ところが、この国は色々な政治的矛盾や不満を含んだまま不安定な状況で推移し、結局はヒトラーが
1933年1月に政権を取った後にあっという間に崩壊する。

それはそれとして、その150年ほど前、まだドイツが300ほどの国に分かれ、その頂点にハプスブルク家が
皇帝として君臨しているドイツ民族の神聖ローマ帝国の時代、この町はワイマール公国の首都として、
若きカール・アウグスト侯が、ドイツ文化の中心地にしようと野心を抱き、シラーやゲーテ、フラン・ツリストなどを
招聘し、特にゲーテはウグスト侯の顧問として、政治、建築、軍事、鉱山開発、劇場監督など、何でもやったらしい。

早い話が、中小企業の顧問であるから、何でもできなければならないのである。
その合間に小説を書いたのだから、やっぱり天才というしかない。
しかも186センチの大男で、国の名士であるからして、女性には非常にもてたらしい。

そういうわけで、なかなか結婚しなかったと聞いているが、結婚したのは57歳の時で、すでに17年前に
息子のアウグストを産んでいた家政婦のクリスチャンネとである。

話に寄ればこのゲーテ、興味を覚えた女性に対しては人妻、独身女性を問わず誰にでも
手を出したらしく、なんと74歳の時に19歳の女の子に求婚するなどと、とんでもないことを考えたらしい。
「老いてますます盛ん」、なんてもんじゃない。ゲーテだから許されるのかもしれない。

もし私がそんな事を考えたら、「んま〜〜、いい年こいて、このスケベ爺い!!!」、で終わりである。

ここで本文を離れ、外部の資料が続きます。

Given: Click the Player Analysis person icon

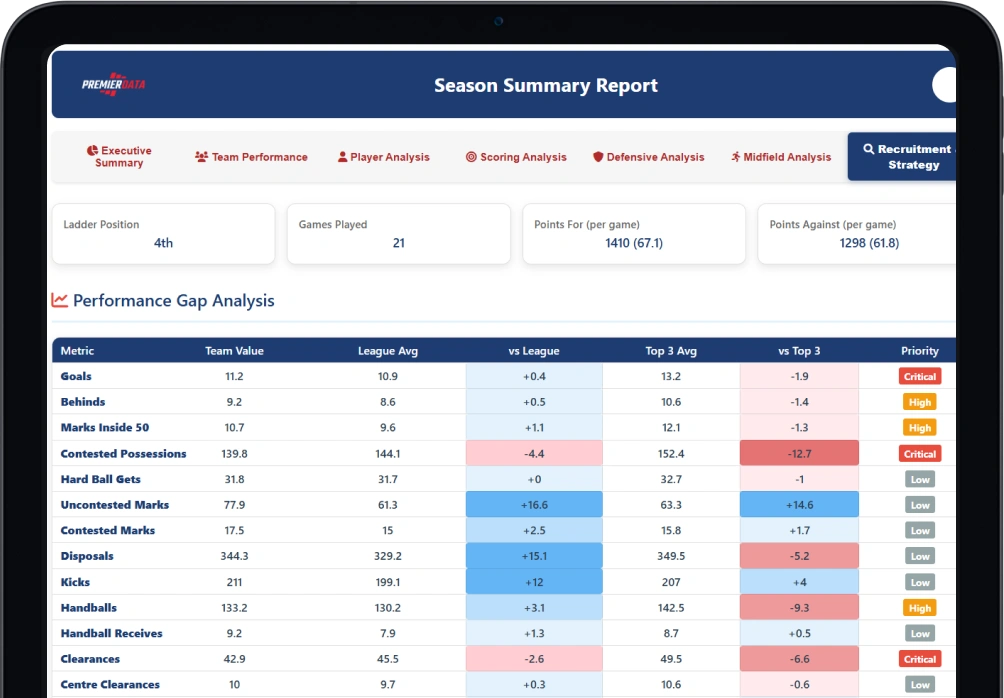Looking at the screenshot, I should click(343, 157).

その結果、産ませた私生児が300人以上いるそうな。そういうわけで、現在でもワイマールの
人たちは誰でも、「自分はゲーテの子孫だ!」、と思っているらしい。ホントかいな?

町の中央にはそのゲーテが監督をし、ワイマール共和国が建国された国民劇場があり、
その前にはシラーとゲーテが並んでいる銅像が建っている。

ゲーテはこの国の最高顧問で、がっしりとした大男で、シラーは反対に、イエナ大学の教授で華奢な体つきをしていたの
だが、ここの銅像は両方とも同じ大きさに作られている。

これは、身長、そして何よりも身分こそ違ってはいるが、「二人のドイツ文学に対する功績は全く同等のものである」、
という意味で、この様に作られたものであると聞いている。

私自身は読んでいるうちに、だんだん気が滅入ってくるので、ドイツ文学はあまり好きではない。